Serious Moonlight follows the travails of Louise (Ryan) and Ian (Hutton), whose long-established marriage is rocked when Ian reveals that he plans to leave Louise, a hard-charging attorney, for a much younger, more carefree woman, Sara (Bell). Desperate to talk sense into him, Louise duct-tapes Ian to the toilet in their bathroom – only to have a gang of home invaders arrive on the scene and tie up Louise and Sara as well. The criminals party downstairs while Louise, Ian and Sara sit helpless upstairs and try to sort out their differences.

It’s a quintessentially low-budget film, in short, with a small cast, a tight shooting schedule, only one primary set and, well, more than a little risk to claustrophobic audience members.

“I thought all that was actually helpful with our shoot,” Hines says. “We used all of it to our advantage. Only being in a few rooms, visually, that could be limiting. You’re in a bathroom for a lot of it, and a bathroom is only so big. So, no matter how you slice it, it comes up a bathroom. And you’ve got somebody tied up and you’re shooting from that person’s perspective, which isn’t going to change because he’s not going anywhere.

“That is challenging,” she concedes, “but it also tells the story, because it helps you feel what he’s feeling. I did a lot of tight shots, to make you feel closed in a little bit. But it was tough.”

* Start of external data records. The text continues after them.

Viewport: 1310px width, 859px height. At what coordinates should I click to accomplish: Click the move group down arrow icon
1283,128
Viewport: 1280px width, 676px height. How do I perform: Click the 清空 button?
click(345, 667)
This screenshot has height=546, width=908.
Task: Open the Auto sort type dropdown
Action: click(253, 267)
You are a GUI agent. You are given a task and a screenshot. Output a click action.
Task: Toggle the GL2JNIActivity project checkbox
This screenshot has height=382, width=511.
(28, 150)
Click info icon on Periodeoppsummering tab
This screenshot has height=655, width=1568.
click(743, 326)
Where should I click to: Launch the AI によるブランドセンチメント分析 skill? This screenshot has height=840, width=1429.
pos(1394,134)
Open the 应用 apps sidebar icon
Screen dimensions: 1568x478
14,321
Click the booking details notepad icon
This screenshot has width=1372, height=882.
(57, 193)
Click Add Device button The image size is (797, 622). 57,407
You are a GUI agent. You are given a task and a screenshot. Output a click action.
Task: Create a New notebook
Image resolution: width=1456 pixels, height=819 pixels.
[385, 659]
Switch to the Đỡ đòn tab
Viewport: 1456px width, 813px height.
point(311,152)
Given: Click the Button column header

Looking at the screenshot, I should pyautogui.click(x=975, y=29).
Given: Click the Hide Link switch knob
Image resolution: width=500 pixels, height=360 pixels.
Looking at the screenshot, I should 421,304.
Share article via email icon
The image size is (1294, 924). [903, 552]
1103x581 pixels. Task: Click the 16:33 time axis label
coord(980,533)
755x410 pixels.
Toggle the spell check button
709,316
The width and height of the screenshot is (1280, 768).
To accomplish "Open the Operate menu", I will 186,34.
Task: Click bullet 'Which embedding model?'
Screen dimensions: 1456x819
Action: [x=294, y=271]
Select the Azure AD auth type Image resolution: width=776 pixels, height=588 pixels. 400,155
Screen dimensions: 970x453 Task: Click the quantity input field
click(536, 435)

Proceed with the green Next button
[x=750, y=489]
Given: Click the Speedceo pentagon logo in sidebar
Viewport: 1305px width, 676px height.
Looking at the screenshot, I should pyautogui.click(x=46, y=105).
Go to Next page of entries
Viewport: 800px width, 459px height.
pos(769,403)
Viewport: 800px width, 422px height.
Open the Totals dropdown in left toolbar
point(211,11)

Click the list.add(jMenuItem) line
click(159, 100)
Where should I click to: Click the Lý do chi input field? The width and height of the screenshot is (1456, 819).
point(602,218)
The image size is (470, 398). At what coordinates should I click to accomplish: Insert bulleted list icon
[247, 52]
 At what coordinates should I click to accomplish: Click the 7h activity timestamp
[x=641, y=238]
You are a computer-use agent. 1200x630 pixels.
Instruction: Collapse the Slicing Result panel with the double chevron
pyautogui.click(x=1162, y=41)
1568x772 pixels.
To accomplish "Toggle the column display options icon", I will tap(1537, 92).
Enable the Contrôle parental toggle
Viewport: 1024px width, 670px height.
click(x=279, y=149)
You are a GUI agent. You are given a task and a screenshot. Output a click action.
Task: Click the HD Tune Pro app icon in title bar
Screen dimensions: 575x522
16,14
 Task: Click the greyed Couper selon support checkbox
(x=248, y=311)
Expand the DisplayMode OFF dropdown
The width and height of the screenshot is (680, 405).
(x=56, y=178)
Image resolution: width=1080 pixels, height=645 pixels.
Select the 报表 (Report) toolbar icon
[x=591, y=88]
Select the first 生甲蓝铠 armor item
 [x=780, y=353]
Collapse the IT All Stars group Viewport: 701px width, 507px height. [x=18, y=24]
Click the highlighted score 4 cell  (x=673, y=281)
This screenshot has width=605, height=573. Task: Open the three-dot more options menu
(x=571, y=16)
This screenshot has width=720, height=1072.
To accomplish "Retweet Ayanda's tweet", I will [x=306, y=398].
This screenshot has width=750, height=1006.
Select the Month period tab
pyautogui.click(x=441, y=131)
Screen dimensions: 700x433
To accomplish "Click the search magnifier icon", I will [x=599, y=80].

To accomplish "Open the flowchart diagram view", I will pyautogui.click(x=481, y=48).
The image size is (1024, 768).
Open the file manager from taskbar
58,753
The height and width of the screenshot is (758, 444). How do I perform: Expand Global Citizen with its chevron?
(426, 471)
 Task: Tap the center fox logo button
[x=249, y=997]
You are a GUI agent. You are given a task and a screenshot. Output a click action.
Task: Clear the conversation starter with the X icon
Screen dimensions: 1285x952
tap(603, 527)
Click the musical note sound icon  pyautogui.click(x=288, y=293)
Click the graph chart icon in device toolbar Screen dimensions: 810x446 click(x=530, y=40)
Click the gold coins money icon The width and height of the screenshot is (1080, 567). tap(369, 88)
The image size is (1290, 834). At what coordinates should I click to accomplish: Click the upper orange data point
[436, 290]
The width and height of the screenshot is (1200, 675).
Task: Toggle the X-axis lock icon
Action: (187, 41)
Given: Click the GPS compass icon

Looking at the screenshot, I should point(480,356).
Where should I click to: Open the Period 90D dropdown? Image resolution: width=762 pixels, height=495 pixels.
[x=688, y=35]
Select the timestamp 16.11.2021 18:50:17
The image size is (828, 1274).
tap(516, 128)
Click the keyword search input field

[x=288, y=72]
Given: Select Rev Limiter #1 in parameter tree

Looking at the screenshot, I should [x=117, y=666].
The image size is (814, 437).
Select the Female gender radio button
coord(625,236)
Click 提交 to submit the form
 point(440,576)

Fortunately Hines had at her disposal a couple of veteran stars.

“Meg and Tim are such great actors,” the director says, “and they brought a huge body of work with them, a lifetime of experience working in this business. It made for a very collaborative experience. Tim was such a professional about being tied up. He never once complained, which was shocking. I complain if the temperature changes. If it changes one degree, I like to tell everybody how uncomfortable I am.

“So the fact that he was tied up for hours on end, and was a sport about it, is still amazing to me.”

The film will reach theaters soon after the conclusion of the seventh season of HBO’s Curb Your Enthusiasm. A large chunk of the season was devoted to the fictional version of Larry David resurrecting Seinfeld (1990-1998) in a bid to win back his estranged wife. It was a winsome arc, a reunion without a reunion show, and Hines says that she didn’t mind sharing the spotlight with Jason Alexander, Julia Louis-Dreyfus, Michael Richards and, of course, Jerry Seinfeld.

“I call Larry every week and say, ‘You make me laugh every second of that show,’” Hines says. “He’s just so funny. I don’t know how he’s getting funnier, but he is. I think the show is still great, and I loved having the Seinfeld actors together with us. I feel like it was such an extraordinary circumstance, being able to get them together, that Larry did the right thing by having it be a story arc. I think people would probably have been disappointed if it had been just one episode.”

Through the years David has often hinted that he was on the verge of calling it a day with Curb Your Enthusiasm. Though occasionally he has let long periods of time slip by without fresh episodes, however, eventually he always has returned for more. Speaking almost giddily, Hines says that she thinks that will likely be the case again.

“I don’t think he’s quite there yet,” she says. “He certainly hasn’t said, ‘It’s over.’ So, if he hasn’t said that, then there’s hope that there will be more episodes.”

Until that happens Hines will concentrate on several other projects, including a few upcoming episodes of the television drama Brothers & Sisters and a show that she’s hoping to produce but can’t yet discuss. She is quick to say, though, that she will be ready to return to Curb Your Enthusiasm anytime David is.

So what would Hines like to do as Cheryl David before it really is over?

“I would say that I want Cheryl to be a part of Larry’s scheming,” Hines says, “but I don’t think that would actually work for the show, so I can’t say that. For me, Cheryl the actor, that would be fun, but I think Cheryl David is supposed to be the voice of reason.”